[Date Prev][Date Next][Thread Prev][Thread Next] [Search] [Date Index] [Thread Index]

Re: [Fun With Perl] index.html

To: John Carter <john@dwaf-hri.pwv.gov.za>
Subject: Re: [Fun With Perl] index.html
From: Michael G Schwern <schwern@pobox.com>
Date: Fri, 11 Jun 1999 14:30:28 -0400
Cc: fwp@technofile.org
In-Reply-To: <Pine.LNX.4.05.9906110618310.3447-100000@models.iwqs.pwv.gov.za>; from John Carter on Fri, Jun 11, 1999 at 07:33:40AM +0000
References: <Pine.LNX.4.05.9906110618310.3447-100000@models.iwqs.pwv.gov.za>

On Fri, Jun 11, 1999 at 07:33:40AM +0000, John Carter wrote:
> Suppose you come across a web page with hundreds of pictures or mp3's
> that you would like to download. Why tediously go click-click like
> a Windows user when you can use Hrvoje Niksic's utility "wget" and perl?

I'd say, why drag perl into this at all?

wget -r -l2 -t5 -L -A mp3,mpg3,mpeg3,mpg,mpeg http://whatever.com/mp3s/

Recursive web suck (2 levels down, the original file is 1, the mp3s
are 2), retry 5 times, follow only relative links, accept files with
the suffix "mp3", "mpg3", "mpeg3", etc...

Know thine toolset.

> A standard script fails since no two web authors link to their content
> in the same manner. A custom crafted one liner works everytime...
> 
> First wget the page you want... (wget is avaliable as a debian
> GNU/Linux package)
> 
> wget http://www.whatever.com/~someone
> 
> If you don't have wget, 
> 
> perl -MLWP::Simple -e 'mirror( "http://www.whatever.com/~someone",
>      "index.html")'
> 
> will do the same thing.

GET http://www.whatever.com/~someone > index.html

...is another way.

GET, POST and HEAD are neat little LWP wrappers that come with LWP.
Most people aren't aware of their existance.  I forget how I stumbled
onto them.

> This will produce a file "index.html". Inspect index.html to
> work out the shape of the links you want to follow then
> 
> perl -nle 'print "wget http://www.whatever.com/~someone/$1" 
>   if /href="([^"\.]+\.mp3)"/' < index.html | bash -ex
> 
> I tried doing this using the LWP::Simple module but it came out about
> the same length...
> perl -MLWP::Simple -ne 'mirror( "http://www.whatever.com/~someone/$1",$1) 
>   if /href="([^\."]+\.mp3)"/' < index.html

Interesting, I wouldn't have thought of using mirror!

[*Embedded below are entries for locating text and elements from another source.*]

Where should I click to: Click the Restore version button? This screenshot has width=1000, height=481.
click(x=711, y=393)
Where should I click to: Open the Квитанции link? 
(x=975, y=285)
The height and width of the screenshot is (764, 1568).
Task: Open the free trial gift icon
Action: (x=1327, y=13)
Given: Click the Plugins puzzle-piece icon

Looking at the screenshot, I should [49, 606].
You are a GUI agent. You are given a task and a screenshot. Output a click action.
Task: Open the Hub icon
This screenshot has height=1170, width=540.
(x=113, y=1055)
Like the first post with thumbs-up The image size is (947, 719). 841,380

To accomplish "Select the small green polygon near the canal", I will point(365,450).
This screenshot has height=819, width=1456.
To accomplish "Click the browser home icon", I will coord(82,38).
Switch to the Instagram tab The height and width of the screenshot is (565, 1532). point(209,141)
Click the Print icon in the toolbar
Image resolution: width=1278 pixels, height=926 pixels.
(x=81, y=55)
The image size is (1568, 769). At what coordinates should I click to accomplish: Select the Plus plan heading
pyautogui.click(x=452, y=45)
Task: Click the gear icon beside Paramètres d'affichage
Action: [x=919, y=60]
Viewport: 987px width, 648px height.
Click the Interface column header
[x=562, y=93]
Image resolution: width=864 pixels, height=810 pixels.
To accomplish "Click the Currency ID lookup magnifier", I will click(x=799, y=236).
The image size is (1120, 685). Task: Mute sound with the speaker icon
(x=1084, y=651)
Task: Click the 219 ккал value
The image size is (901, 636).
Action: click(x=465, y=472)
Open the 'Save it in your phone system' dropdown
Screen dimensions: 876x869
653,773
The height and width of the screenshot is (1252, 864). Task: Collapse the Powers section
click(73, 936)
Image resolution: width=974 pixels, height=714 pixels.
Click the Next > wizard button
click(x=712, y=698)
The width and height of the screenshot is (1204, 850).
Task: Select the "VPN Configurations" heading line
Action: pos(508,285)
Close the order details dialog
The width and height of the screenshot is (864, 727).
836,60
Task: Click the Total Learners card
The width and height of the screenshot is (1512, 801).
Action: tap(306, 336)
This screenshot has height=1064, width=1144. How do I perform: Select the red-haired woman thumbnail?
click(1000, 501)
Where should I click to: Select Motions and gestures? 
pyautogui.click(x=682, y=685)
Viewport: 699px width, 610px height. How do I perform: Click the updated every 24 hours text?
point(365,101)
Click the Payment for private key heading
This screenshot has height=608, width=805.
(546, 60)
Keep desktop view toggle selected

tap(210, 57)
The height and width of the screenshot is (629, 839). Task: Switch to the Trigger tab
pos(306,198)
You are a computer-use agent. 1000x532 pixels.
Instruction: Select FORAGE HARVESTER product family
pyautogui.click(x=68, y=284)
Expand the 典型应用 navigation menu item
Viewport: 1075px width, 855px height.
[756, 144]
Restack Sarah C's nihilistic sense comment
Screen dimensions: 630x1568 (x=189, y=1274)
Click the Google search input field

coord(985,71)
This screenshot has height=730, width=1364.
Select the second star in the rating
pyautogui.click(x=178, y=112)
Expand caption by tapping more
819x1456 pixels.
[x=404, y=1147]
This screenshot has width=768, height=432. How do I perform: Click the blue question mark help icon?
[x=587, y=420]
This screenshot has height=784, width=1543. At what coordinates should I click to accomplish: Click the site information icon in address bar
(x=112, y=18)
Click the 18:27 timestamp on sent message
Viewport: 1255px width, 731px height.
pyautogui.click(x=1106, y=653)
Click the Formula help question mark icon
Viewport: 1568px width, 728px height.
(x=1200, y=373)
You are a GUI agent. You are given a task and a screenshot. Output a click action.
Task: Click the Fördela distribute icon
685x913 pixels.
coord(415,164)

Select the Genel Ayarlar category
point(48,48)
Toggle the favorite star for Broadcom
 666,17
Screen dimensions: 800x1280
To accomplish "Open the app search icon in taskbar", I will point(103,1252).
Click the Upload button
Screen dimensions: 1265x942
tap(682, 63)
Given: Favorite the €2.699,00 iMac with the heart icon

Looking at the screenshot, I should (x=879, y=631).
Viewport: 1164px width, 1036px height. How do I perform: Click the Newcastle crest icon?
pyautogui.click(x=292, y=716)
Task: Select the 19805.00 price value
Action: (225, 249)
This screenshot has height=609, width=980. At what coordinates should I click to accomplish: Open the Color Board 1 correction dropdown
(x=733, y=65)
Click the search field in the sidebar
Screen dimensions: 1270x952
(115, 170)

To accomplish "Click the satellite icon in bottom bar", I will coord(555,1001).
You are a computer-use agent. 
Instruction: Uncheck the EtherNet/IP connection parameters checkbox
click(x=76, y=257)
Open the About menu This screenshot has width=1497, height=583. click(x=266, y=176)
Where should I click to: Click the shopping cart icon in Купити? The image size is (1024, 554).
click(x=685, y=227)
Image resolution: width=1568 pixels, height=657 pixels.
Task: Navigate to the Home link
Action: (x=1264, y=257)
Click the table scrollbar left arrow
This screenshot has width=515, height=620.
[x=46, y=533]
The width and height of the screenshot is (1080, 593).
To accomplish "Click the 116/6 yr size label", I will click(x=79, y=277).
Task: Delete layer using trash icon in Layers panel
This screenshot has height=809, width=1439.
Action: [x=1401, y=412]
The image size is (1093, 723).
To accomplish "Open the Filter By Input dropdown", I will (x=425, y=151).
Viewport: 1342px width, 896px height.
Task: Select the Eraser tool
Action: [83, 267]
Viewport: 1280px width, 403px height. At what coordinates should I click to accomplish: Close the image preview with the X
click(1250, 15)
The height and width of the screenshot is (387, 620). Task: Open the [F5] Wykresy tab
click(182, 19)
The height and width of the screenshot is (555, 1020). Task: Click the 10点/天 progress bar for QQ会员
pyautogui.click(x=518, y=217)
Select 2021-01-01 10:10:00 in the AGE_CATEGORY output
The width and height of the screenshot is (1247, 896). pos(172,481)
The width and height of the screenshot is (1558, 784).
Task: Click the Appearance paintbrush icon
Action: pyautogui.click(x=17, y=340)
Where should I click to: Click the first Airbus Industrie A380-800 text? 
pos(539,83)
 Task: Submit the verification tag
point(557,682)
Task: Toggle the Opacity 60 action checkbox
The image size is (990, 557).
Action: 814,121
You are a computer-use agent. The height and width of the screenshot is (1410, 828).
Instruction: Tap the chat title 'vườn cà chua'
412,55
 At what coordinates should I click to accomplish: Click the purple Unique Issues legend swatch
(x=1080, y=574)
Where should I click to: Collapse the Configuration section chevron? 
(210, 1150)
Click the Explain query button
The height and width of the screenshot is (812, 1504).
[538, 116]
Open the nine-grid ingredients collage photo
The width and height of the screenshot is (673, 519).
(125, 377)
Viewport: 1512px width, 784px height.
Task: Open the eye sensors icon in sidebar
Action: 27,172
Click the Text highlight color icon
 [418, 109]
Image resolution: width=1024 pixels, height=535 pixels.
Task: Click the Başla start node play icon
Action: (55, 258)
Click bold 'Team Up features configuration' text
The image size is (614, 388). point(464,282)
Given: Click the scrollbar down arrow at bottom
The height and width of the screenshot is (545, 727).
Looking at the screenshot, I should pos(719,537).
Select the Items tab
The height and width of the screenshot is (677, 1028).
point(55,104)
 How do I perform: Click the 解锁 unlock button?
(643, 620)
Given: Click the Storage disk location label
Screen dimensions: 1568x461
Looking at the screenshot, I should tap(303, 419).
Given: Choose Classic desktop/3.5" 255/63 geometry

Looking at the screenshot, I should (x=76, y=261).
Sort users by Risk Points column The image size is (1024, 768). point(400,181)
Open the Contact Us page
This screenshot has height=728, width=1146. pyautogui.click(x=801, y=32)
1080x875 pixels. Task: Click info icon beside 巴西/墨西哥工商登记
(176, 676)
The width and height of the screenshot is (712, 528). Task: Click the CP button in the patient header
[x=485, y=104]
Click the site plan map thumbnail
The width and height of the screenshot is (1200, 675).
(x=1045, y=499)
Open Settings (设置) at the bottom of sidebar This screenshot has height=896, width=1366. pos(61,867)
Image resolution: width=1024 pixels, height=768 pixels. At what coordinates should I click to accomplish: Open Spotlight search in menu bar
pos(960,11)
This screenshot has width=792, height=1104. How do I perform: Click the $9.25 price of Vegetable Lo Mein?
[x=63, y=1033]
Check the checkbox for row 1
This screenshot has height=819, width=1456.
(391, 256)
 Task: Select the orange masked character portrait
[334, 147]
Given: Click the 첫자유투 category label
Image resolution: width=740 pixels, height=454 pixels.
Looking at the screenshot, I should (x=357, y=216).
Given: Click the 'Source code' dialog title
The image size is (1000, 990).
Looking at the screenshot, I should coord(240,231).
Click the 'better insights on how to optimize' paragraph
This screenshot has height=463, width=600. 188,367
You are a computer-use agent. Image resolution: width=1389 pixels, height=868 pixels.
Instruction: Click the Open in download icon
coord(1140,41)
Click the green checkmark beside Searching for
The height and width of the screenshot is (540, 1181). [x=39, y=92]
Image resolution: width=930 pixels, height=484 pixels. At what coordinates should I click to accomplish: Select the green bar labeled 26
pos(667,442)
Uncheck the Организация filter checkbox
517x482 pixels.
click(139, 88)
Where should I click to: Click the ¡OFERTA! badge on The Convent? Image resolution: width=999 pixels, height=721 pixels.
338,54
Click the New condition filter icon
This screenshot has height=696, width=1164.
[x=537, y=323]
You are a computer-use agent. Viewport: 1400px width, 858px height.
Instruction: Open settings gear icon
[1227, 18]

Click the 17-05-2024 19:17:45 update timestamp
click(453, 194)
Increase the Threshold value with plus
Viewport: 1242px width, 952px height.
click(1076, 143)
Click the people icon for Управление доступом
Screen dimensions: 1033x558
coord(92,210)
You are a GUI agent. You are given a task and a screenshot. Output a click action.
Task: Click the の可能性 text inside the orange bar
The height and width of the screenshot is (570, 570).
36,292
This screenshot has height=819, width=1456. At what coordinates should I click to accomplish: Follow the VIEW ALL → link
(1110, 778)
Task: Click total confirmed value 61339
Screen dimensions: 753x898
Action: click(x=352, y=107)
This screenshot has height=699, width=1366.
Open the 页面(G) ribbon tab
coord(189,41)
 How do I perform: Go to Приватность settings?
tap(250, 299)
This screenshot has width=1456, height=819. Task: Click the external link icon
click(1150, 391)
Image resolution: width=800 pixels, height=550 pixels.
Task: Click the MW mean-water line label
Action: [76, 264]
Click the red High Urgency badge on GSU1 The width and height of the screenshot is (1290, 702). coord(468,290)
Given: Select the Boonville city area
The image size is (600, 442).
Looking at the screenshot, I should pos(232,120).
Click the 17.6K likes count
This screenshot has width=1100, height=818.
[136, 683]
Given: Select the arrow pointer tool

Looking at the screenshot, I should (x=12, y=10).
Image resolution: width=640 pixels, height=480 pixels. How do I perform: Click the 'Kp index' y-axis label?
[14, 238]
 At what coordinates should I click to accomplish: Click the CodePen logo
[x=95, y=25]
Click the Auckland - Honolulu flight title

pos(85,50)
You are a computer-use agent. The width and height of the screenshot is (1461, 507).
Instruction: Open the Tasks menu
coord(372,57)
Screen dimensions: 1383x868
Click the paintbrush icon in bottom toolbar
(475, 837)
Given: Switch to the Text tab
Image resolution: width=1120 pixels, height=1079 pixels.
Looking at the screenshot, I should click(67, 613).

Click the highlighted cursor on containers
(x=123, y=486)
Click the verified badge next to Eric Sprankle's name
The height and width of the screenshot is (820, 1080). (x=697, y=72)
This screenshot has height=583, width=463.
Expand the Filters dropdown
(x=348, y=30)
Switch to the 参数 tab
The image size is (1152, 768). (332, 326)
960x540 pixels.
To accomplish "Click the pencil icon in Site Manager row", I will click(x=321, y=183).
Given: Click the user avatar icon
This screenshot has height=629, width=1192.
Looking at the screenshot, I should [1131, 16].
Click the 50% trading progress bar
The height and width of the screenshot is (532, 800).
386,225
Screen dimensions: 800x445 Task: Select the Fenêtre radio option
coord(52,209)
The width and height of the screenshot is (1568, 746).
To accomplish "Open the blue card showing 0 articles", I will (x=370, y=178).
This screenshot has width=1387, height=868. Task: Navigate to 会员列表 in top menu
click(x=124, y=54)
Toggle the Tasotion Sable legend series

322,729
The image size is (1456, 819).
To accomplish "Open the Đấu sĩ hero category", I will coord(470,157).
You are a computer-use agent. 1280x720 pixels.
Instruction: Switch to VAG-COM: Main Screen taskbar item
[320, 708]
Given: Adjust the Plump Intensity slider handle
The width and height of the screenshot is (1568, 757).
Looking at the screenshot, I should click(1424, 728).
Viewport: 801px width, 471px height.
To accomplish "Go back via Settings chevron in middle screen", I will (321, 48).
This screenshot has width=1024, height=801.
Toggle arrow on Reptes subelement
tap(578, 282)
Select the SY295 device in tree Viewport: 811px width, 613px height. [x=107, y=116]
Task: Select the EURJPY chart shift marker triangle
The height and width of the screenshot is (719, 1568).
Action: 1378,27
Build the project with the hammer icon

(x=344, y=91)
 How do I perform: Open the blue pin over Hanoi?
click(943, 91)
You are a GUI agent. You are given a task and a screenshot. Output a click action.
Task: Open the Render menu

Perhaps a more reliable, but slightly more complex, way of doing this.

use HTML::LinkExtor;
use LWP::Simple;

my $URI = shift;
my($URI_Base) = $URI =~ m|/([^/])+$|;

# Comma seperated list of suffixes to match against.
my @Thingys = map {quotemeta} split /,\s*/, shift;

sub getthingys {
    my($tag, %attribs) = @_;

    # I don't think we need to only use A tags, so don't bother
    # checking $tags.

    my $href;
    if(exists $attribs{href}) { $href = $attribs{href} }
    else { next } # No link.

    if( grep { $href =~ /$_$/ } @Thingys ) { 
        mirror($href, ($href =~ m|/([^/])+$|)) or
            warn "Can't get $href!"; # should check the response code
                                     # but I'm lazy.
    }
}

HTML::LinkExtor->new(\&getthingys, $URI_Base)->parse(get($URI));

This is pretty much generic, but its pretty much still not as
powerful/complete as the wget line above.  But I usually forget all
the wget flags, so something like this is nice to have lying in your
$HOME/bin.

As long as I'm babbling about automated file extraction... a utility
I've always wanted was one that could iterate through a sequence of
URLs.  Say the docs for your favorite program are ONLY available as
HTML from some web site.  And to make matters worse, they're ONLY
avaialble as SPLIT HTML files (doc01.html, doc02.html...).  SUCK!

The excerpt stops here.